> [INSTRUCTIONS TO FOLLOW] Recast the stretch of records from the line containing "The image size is (759, 401)." through the line containing "[x=119, y=352]" as a Markdown table with the columns Row and Line, giving each line a row number and leaving out blank lines. Omit the pictures.

> [DATASET RECORDS]
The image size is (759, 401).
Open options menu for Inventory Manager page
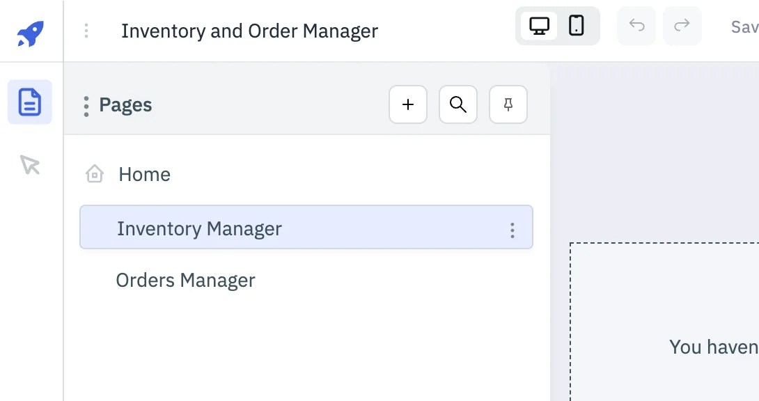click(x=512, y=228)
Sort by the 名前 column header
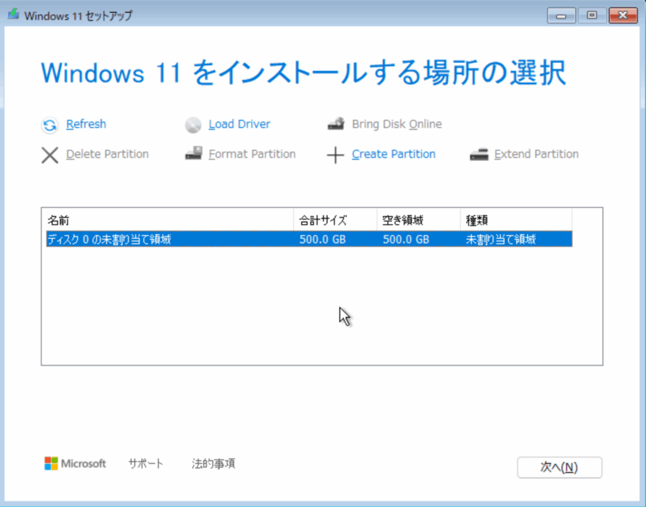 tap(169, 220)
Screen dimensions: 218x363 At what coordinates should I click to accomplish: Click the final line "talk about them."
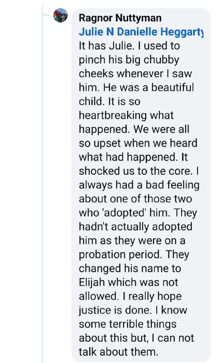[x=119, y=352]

* * *

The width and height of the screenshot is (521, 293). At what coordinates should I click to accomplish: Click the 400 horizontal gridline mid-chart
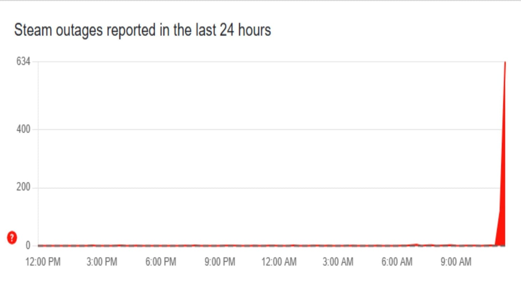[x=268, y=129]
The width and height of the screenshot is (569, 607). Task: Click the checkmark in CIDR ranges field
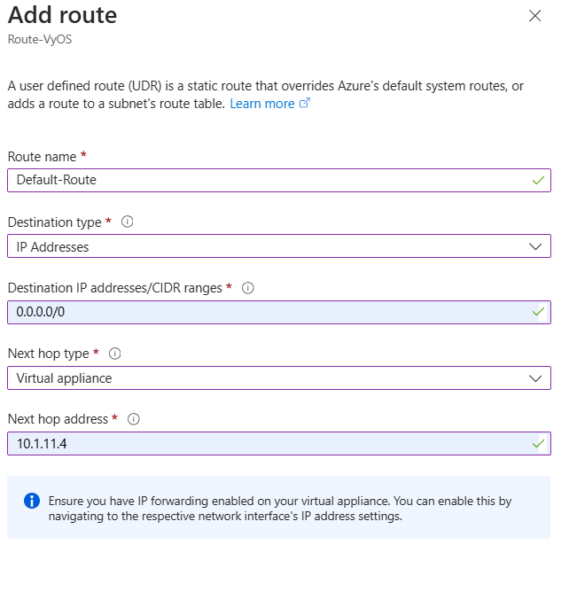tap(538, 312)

* * *

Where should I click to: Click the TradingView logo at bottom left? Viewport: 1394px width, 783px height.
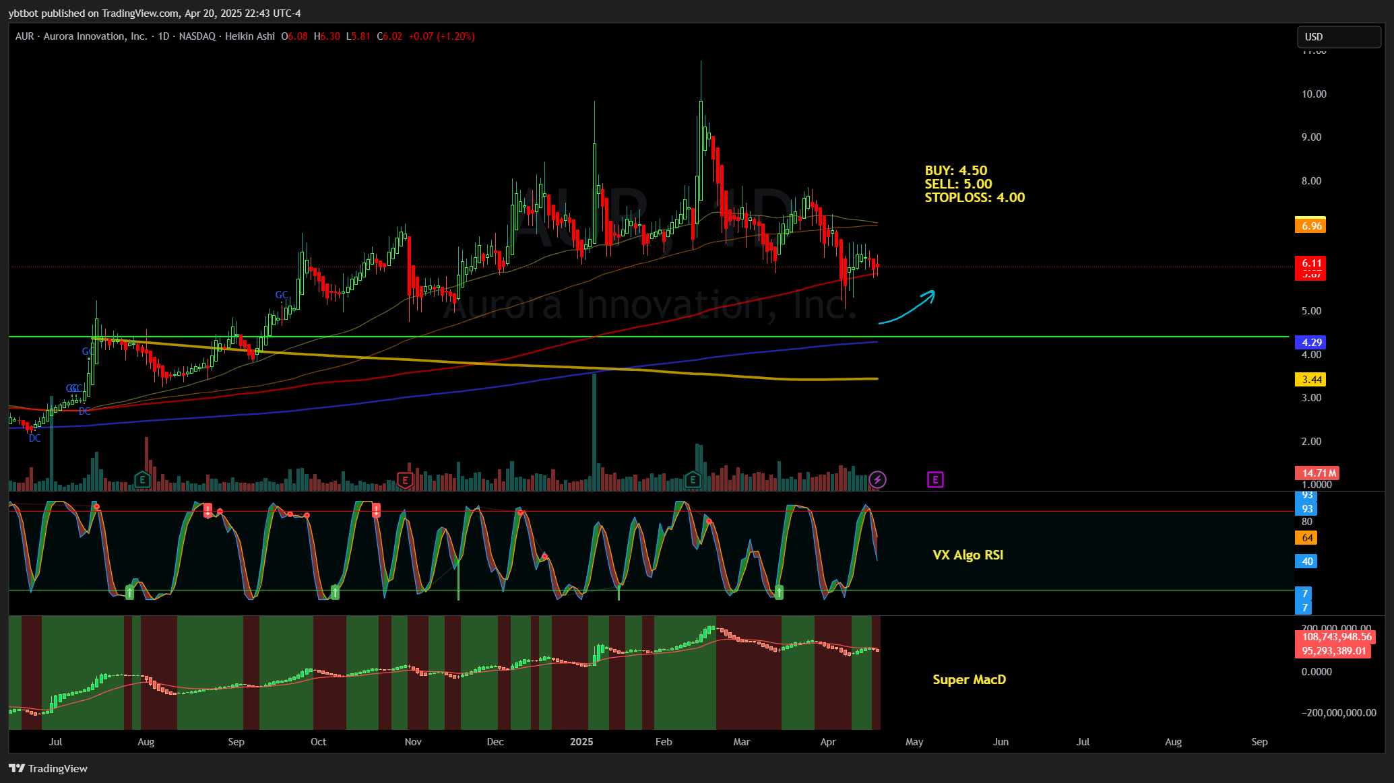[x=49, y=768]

> [RESULT FOR THIS TASK]
| Row | Line |
|---|---|
| 1 | The image size is (759, 401). |
| 2 | Open options menu for Inventory Manager page |
| 3 | click(x=512, y=228) |
| 4 | Sort by the 名前 column header |
| 5 |  tap(169, 220) |
| 6 | Screen dimensions: 218x363 At what coordinates should I click to accomplish: Click the final line "talk about them." |
| 7 | [x=119, y=352] |